START Material shown

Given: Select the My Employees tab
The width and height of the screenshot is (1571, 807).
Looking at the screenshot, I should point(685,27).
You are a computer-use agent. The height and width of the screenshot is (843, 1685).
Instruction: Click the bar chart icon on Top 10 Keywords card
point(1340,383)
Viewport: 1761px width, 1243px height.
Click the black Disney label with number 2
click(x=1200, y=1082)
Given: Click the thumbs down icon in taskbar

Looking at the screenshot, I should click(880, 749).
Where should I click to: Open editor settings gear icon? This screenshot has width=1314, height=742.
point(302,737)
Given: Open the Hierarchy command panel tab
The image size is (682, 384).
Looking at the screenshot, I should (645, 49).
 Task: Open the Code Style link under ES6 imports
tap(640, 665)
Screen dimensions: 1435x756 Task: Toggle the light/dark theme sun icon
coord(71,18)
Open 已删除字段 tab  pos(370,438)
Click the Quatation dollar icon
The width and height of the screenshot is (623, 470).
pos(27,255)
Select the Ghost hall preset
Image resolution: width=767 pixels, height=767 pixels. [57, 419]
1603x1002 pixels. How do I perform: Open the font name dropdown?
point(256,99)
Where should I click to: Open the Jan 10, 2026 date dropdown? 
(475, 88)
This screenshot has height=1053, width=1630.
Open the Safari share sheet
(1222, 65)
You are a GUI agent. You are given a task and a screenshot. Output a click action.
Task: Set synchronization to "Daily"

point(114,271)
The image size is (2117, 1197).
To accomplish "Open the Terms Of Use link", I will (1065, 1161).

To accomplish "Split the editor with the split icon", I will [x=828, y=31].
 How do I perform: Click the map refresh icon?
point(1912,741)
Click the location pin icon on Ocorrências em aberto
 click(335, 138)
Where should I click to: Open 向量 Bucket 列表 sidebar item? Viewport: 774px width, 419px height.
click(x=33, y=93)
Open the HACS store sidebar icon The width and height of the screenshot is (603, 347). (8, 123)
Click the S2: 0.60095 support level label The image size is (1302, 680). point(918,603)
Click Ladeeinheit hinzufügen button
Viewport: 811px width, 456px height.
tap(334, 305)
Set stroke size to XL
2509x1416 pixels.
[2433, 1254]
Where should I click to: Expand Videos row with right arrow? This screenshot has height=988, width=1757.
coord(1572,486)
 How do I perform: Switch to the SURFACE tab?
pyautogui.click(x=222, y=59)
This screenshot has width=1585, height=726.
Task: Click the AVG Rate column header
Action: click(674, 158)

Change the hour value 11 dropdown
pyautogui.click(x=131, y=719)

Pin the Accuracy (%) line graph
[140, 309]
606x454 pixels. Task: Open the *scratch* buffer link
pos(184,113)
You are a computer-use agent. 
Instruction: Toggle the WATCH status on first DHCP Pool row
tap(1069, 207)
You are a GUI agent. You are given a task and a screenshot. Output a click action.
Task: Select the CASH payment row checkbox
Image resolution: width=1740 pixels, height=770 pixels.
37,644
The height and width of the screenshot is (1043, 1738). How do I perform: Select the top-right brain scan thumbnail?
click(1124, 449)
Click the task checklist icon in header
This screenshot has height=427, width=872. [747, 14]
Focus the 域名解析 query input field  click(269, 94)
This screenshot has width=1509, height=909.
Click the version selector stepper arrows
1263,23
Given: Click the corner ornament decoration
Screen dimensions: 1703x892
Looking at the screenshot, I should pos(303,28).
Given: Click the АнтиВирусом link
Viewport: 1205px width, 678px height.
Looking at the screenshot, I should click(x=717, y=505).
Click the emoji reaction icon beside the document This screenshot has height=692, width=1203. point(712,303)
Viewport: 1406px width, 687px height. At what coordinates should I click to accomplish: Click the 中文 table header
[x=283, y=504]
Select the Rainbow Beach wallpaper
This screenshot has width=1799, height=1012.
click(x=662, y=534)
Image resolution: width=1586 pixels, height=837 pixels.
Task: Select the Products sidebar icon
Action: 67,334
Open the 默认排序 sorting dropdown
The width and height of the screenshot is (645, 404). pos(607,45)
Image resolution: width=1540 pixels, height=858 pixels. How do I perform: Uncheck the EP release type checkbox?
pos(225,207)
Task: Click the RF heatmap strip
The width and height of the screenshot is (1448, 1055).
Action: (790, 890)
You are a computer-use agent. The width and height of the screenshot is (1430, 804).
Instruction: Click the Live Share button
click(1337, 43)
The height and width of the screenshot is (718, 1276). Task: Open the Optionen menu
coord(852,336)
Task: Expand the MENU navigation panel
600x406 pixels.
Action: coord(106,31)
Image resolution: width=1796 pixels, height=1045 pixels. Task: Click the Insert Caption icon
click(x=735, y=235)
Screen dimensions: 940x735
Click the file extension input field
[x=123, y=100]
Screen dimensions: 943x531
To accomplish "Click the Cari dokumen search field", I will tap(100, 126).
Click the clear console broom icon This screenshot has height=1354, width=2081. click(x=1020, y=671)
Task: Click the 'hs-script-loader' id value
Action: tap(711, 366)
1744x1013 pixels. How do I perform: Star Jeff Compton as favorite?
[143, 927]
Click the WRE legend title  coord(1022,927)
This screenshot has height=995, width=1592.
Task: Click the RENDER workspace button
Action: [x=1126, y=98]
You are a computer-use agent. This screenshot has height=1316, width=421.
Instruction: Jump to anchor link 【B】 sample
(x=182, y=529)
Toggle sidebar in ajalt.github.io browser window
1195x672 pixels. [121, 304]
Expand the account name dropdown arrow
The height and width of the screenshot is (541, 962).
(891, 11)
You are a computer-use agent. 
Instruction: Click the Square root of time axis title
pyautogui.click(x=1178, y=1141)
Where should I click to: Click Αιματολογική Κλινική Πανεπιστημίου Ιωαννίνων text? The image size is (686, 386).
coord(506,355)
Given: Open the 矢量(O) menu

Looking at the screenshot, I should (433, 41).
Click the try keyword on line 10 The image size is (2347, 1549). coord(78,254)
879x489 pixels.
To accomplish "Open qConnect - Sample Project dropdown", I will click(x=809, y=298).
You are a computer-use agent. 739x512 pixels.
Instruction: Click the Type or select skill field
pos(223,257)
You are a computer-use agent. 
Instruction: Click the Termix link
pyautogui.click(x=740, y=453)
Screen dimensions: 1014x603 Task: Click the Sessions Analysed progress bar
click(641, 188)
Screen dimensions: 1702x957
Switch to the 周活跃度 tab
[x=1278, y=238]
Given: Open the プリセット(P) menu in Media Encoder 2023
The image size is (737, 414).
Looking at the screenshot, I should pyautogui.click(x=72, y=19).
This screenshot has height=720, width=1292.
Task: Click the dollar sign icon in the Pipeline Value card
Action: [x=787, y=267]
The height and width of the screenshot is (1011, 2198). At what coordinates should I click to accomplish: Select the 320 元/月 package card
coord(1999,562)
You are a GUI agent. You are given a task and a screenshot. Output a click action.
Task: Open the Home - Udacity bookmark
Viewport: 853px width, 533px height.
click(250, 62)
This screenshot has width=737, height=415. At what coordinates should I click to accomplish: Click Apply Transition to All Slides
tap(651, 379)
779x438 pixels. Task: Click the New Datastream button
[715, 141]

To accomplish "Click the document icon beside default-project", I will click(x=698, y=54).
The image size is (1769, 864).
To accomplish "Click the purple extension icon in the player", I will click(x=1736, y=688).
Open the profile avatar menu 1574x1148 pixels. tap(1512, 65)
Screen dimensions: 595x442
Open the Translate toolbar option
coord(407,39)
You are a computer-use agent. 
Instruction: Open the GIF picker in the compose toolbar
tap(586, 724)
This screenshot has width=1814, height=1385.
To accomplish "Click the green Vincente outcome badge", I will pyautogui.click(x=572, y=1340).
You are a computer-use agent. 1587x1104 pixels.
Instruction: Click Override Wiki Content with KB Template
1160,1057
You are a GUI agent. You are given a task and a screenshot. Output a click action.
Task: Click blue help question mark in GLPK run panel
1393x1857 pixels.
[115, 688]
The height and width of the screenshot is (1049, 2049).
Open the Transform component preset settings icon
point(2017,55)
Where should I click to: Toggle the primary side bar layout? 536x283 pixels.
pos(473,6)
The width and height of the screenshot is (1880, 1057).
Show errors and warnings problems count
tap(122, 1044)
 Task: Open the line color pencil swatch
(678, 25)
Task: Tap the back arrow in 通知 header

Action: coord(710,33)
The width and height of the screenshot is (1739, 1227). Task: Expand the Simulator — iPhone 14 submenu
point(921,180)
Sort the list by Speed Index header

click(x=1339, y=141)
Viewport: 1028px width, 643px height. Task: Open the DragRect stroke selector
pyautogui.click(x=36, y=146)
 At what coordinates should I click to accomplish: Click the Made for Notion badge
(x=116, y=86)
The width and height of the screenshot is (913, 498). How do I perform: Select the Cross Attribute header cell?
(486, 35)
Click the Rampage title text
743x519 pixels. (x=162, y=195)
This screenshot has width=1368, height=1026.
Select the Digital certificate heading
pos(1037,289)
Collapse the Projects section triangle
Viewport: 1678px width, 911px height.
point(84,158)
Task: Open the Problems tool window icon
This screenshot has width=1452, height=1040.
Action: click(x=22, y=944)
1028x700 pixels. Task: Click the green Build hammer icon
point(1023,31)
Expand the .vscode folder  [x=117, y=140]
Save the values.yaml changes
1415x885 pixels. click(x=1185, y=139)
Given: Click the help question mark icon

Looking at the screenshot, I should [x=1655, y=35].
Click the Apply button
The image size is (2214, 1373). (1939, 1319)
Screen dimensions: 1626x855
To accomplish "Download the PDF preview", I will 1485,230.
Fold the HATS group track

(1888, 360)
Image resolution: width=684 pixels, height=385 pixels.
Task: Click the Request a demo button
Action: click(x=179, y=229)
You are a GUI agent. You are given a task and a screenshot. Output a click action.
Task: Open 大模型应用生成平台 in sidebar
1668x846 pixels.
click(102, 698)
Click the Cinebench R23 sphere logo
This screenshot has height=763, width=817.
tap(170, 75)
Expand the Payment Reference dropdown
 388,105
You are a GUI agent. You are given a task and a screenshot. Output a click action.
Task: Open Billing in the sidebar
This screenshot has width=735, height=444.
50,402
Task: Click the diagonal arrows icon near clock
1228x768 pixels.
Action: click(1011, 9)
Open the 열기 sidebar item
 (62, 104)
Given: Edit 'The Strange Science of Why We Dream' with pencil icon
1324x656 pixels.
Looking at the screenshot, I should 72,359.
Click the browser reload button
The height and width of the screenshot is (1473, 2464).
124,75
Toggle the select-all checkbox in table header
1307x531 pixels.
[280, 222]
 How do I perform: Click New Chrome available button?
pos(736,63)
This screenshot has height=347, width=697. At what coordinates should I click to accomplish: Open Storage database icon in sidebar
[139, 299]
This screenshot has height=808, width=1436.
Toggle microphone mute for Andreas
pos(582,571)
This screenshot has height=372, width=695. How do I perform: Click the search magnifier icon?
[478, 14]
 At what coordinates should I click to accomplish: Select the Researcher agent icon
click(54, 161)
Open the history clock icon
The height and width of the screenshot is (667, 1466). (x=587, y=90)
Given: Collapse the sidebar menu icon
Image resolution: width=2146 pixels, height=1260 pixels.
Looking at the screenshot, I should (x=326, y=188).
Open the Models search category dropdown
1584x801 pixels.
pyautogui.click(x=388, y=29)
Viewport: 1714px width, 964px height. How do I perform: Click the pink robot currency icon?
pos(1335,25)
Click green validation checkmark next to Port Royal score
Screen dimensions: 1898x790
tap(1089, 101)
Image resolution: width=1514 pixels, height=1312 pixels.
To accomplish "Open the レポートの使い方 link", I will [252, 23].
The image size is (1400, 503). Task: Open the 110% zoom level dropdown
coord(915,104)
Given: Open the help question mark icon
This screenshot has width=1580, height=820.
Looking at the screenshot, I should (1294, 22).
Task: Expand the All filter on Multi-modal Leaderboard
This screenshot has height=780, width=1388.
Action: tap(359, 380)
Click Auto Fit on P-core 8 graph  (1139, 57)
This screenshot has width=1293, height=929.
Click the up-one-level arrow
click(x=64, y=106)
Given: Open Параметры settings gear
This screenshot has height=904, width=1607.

END Material shown

Only the lines from the one containing "The image size is (1400, 503)." through the last line of the entries above should be copied, exactly as written.

The image size is (1400, 503). Task: Open the 110% zoom level dropdown
coord(915,104)
Given: Open the help question mark icon
This screenshot has width=1580, height=820.
Looking at the screenshot, I should (1294, 22).
Task: Expand the All filter on Multi-modal Leaderboard
This screenshot has height=780, width=1388.
Action: tap(359, 380)
Click Auto Fit on P-core 8 graph  (1139, 57)
This screenshot has width=1293, height=929.
Click the up-one-level arrow
click(x=64, y=106)
Given: Open Параметры settings gear
This screenshot has height=904, width=1607.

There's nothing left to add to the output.